> [WHAT IS NEEDED]: Your reply should contain nothing except the lines from the one with "At what coordinates" through the end of the listing below, reproduced exactly and stripped of pictures.

####

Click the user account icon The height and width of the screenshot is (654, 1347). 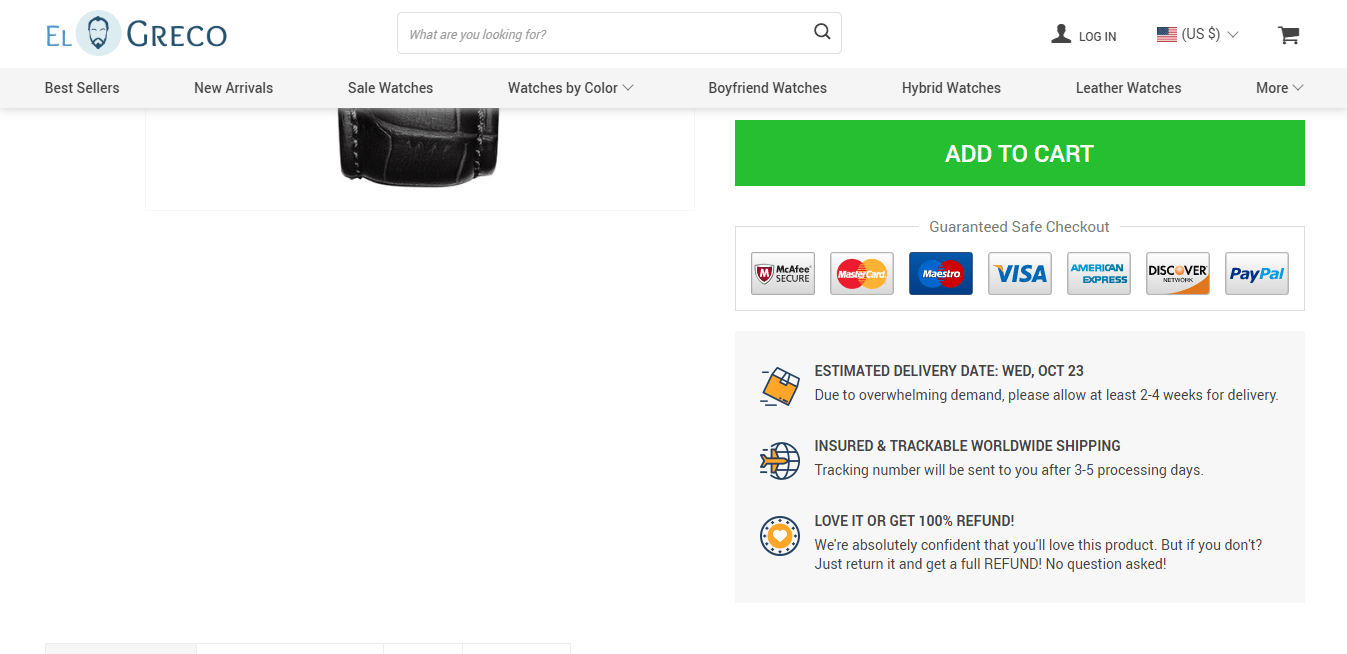[x=1061, y=34]
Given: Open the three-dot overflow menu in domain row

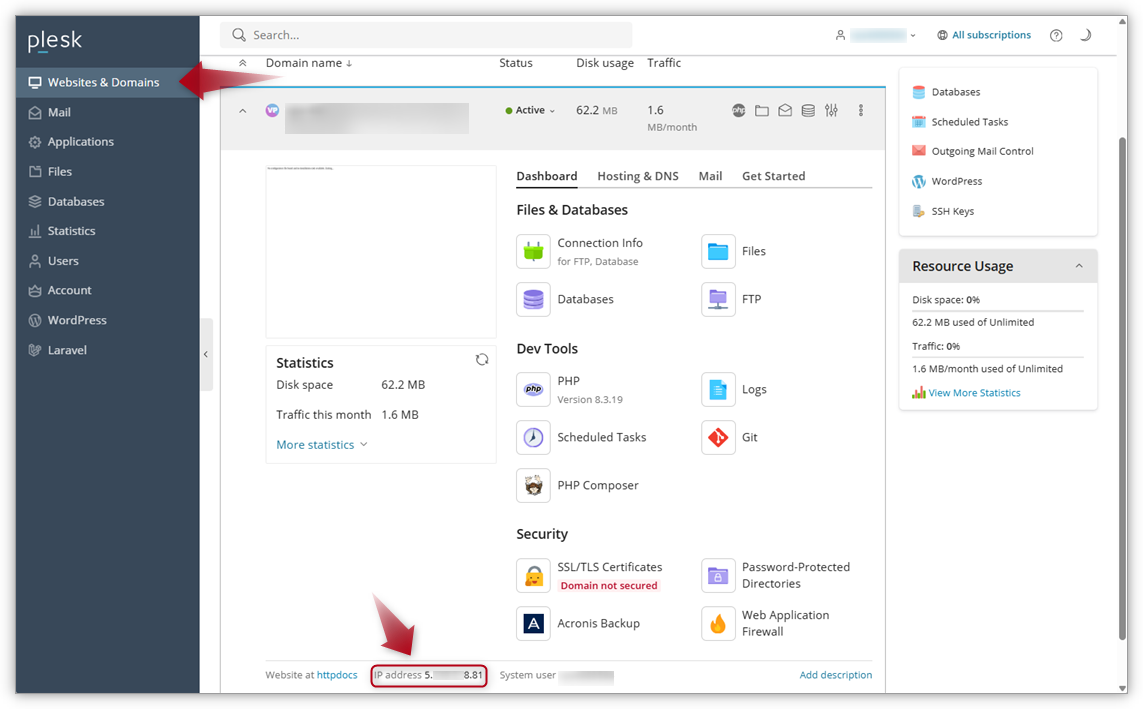Looking at the screenshot, I should click(x=861, y=110).
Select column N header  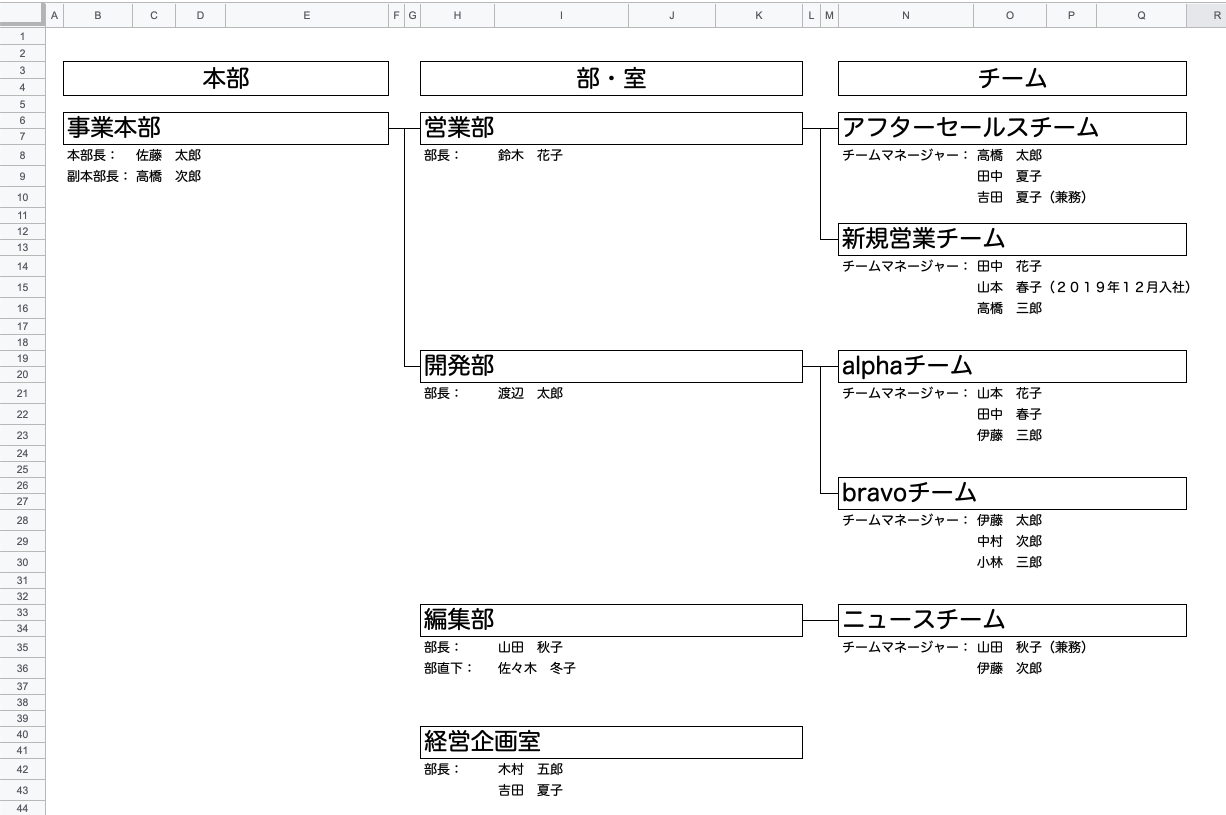[905, 15]
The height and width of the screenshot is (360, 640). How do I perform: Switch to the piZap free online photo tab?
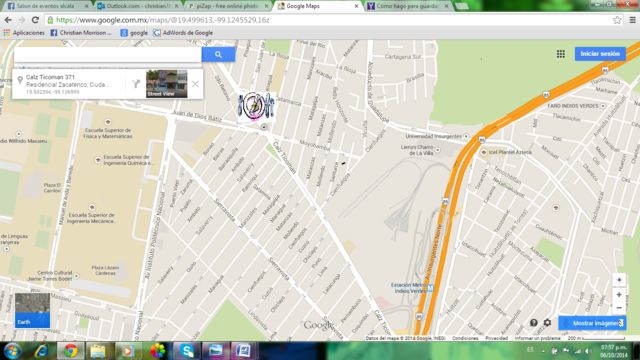pyautogui.click(x=229, y=6)
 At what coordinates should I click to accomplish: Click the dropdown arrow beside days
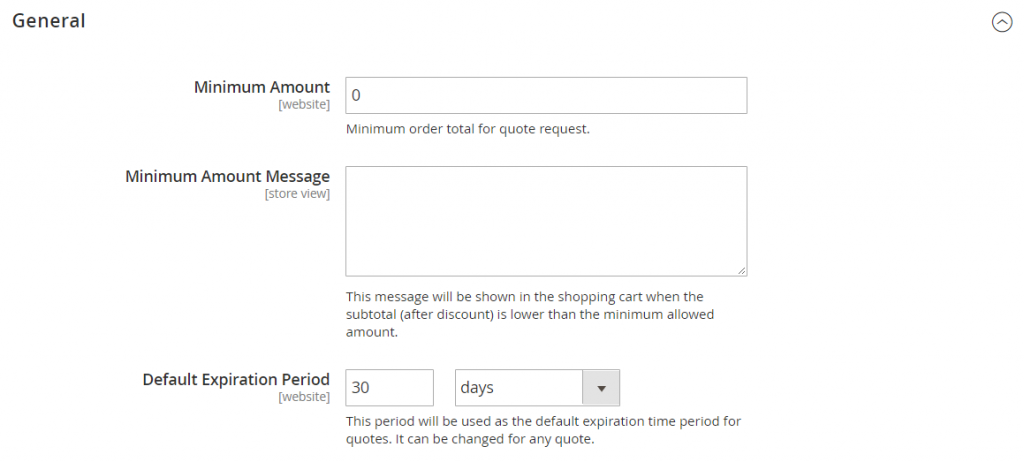601,388
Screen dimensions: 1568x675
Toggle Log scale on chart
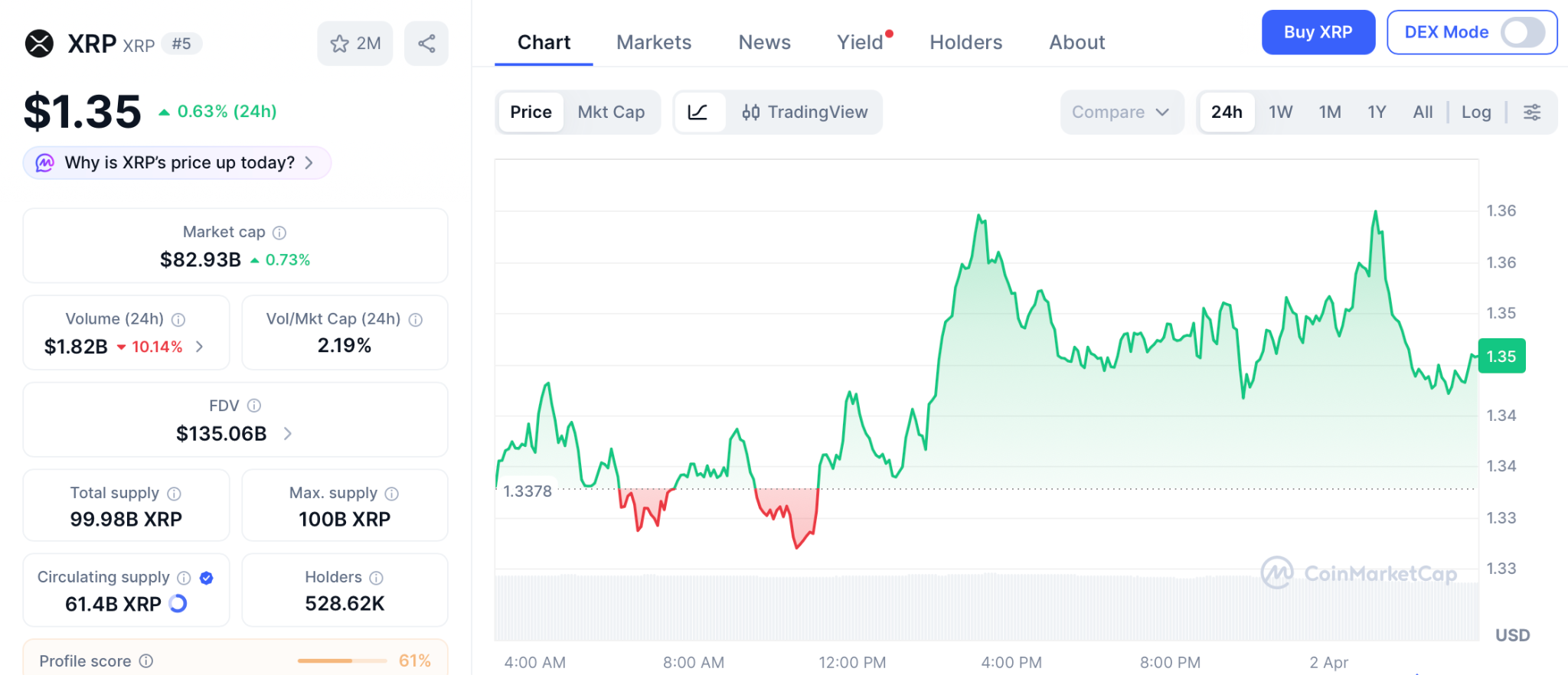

####

> [EXERCISE RESPONSE]:
 At what coordinates should I click to accomplish: Click the dropdown arrow beside days
601,388
Screen dimensions: 1568x675
Toggle Log scale on chart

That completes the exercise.